▶ What the task requires: Only the stretch below from the line holding "Screen dimensions: 1328x868" through the line holding "bars descending using" should be restated, word for word and with both ends included; pictures stay out.

▶ Exercise inputs:
+++

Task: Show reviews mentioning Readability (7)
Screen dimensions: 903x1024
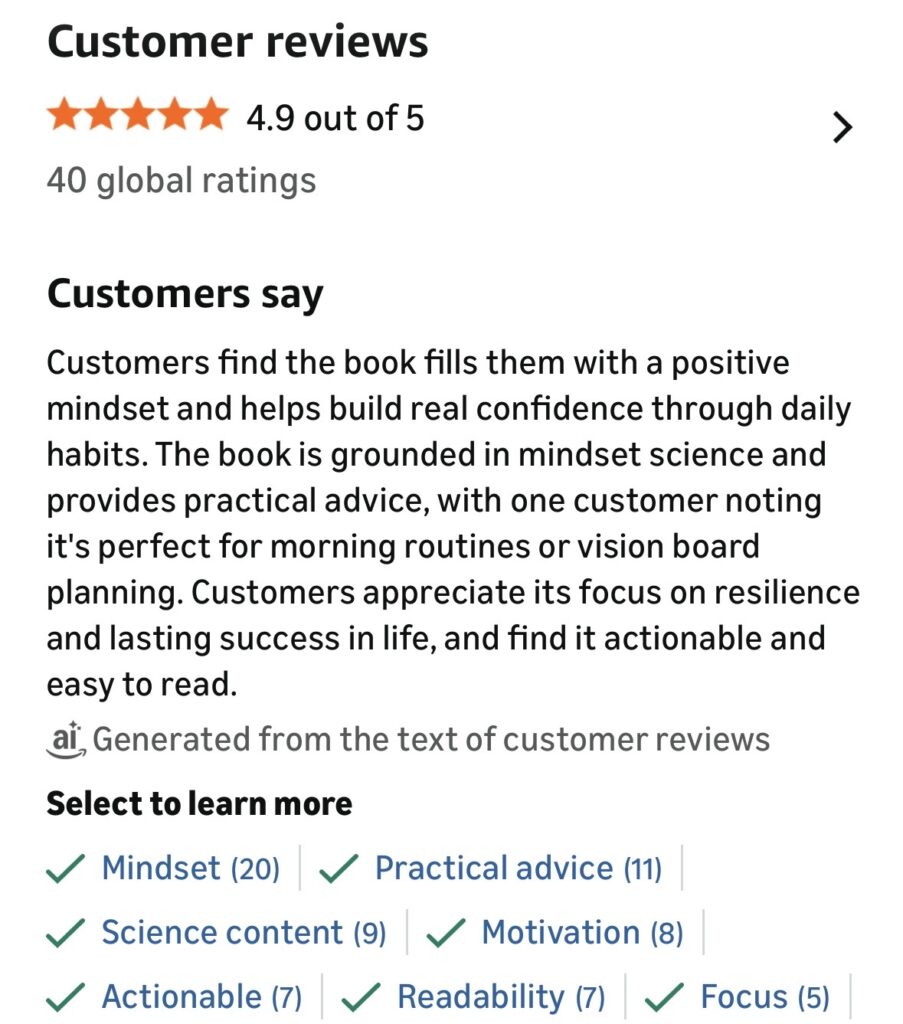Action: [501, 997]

+++

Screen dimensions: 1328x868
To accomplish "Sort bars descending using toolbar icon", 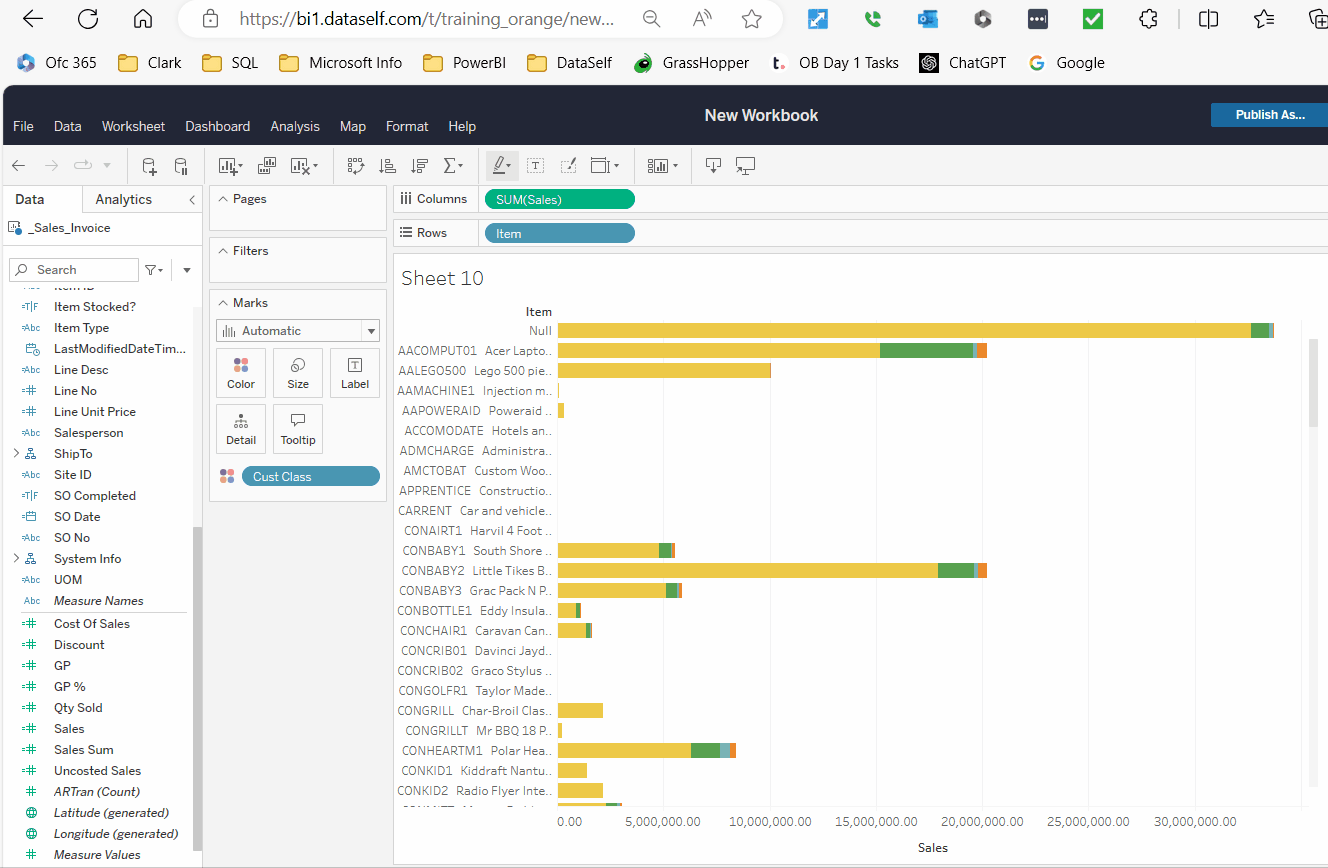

+++

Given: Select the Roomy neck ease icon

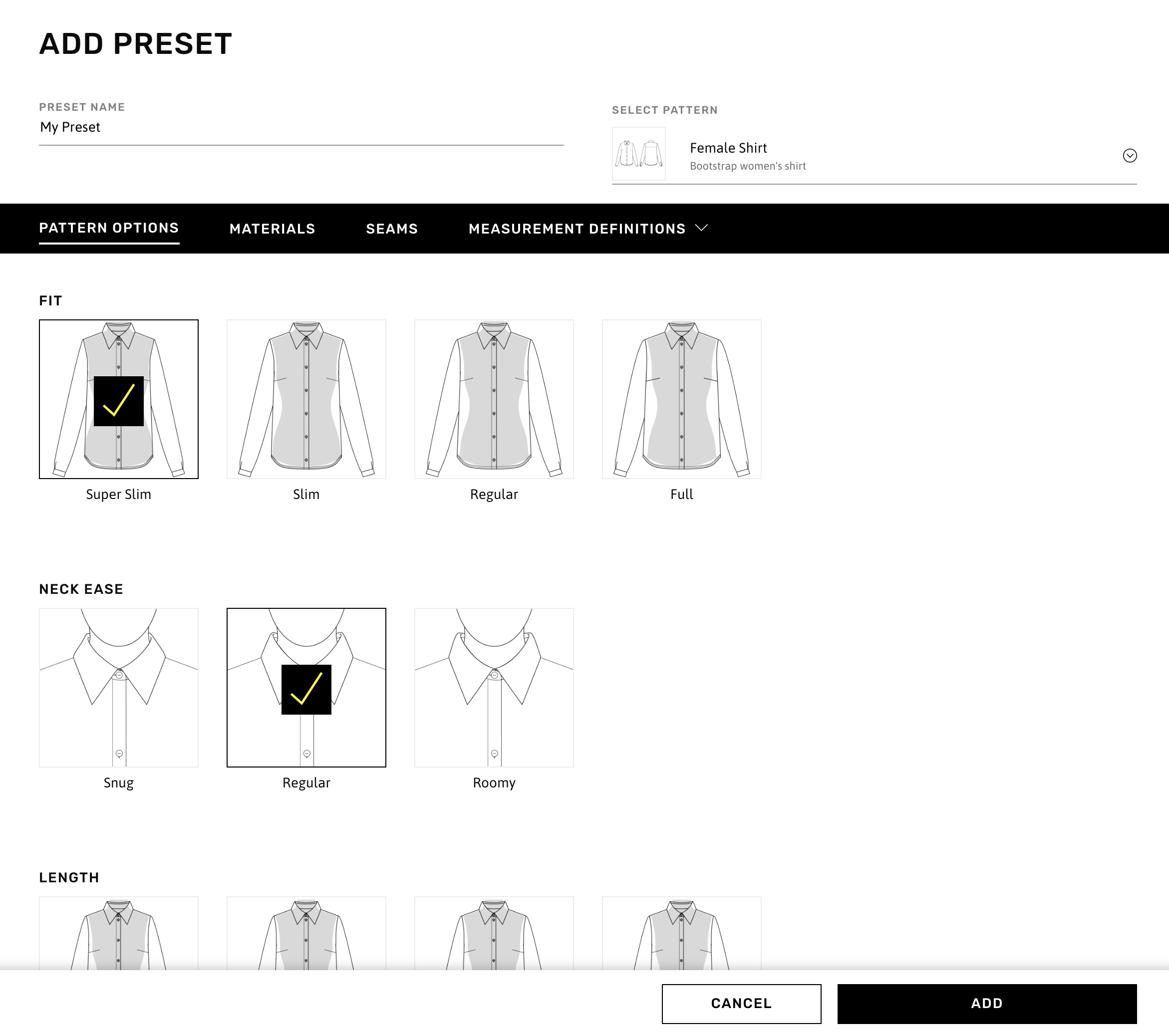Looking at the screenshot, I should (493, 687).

+++

▶ Exercise solution:
Screen dimensions: 1328x868
To accomplish "Sort bars descending using toolbar icon", 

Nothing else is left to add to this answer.